顧問税理士の天海さんからも励まされてばかりだ。

 

今後の経営の大きなヒントとなるアドバイスをたくさんいただいているが、その中でピンときた言葉があった。

中国の起業家で、アリババグループの創業者であるジャック・マー氏の

 

チャンスは常に人々の不満の中にある

 

というもの。

 

「高校無償化」は2024年度まで年収910万円未満の世帯限定だったが、教育機会の均等を求める声があり、2025年度には国公立高校はすべての世帯が無償化となった。

ただ、私立高校については所得制限があり、負担はいまだに大きい。

39万6千円の支給額は、年収590万以上の世帯であれば11万8,800円まで減ってしまう。

 

「公立高校と私立高校どちらに進学すべきか」は人それぞれではあるが、首都圏は圧倒的に中高一貫の私立へのニーズが高いし、地方もひと昔のような「公立高校に落ちたから私立高校へ」という感覚は変わってきている。

 

教育現場にはさまざまな問題が起きており、SNSの普及もあって情報は共有されるようになった。

学校の教育現場が透明化されてきているといってもよいだろう。

問題が明るみになるにつれ保護者も生徒も信頼できる学校を求める志向は強くなった。

 

顧客のニーズに応えてくれる先が

 

仮に私立高校だったとしたら、

 

現状の制度による所得制限込みの無償化は

 

不満の対象となる。

 

高市内閣が、2026年度から高校授業料の無償化を拡充する改正法案を閣議決定したのも自然な流れだ。

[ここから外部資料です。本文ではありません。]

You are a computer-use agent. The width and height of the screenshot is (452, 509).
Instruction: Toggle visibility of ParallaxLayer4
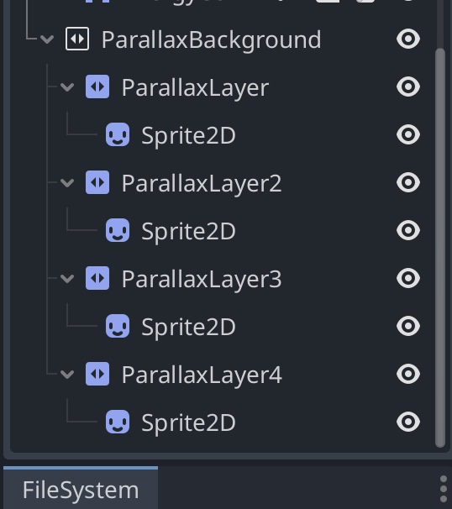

これにより私立高校の無償化の所得制限は撤廃され、すべての世帯が45万7,200円の支援を受けられるようになる

(注意:支援金は学校に給付されるため、家庭が直接受け取ることはない)。

 

現状としてはまだ予定であり、計画段階ではあるが、国の法律改正が現実となれば、首都圏だけでなく全国的に私立の中高一貫校へのニーズが高まるのは間違いない。

 

少子化の流れとは逆行して信頼の高い学校では受験倍率が上がる現象も起こる。

そもそも人気の学校は少子化の時代にあっても倍率は下がってはいないのだ。

 

逆に公立高校の中には倍率を大きく下げ、淘汰されるといったケースも多くなるだろう。

学校教育であれ、塾業界であれ、幅広く生存競争は加速していく。

 

私立高校無償化という変化は

 

新しいビジネスチャンスだ。

 

国の法律改正が

 

それを明確に告げてくれている。

 

塾業界では実績を残している大手企業が圧倒的に強いのは承知のうえだ。

改正法案によって恩恵を受けやすいのは中小企業よりも大企業になるだろう。

しかし、まったく対抗できないわけではないことを、今回の冬期講習会から3学期にかけて伊達が証明してくれた。

戦略や手法によっては中小企業にだって十分チャンスはある。

 

古参の石川が去り、オンライン部門の計画も一端は頓挫したが、ここは改めて腰を据えて対応を検討していく必要があるだろう。

 

こうして私はオンライン部門の立て直しに伊達に積極的に参加してもらうことを決心した。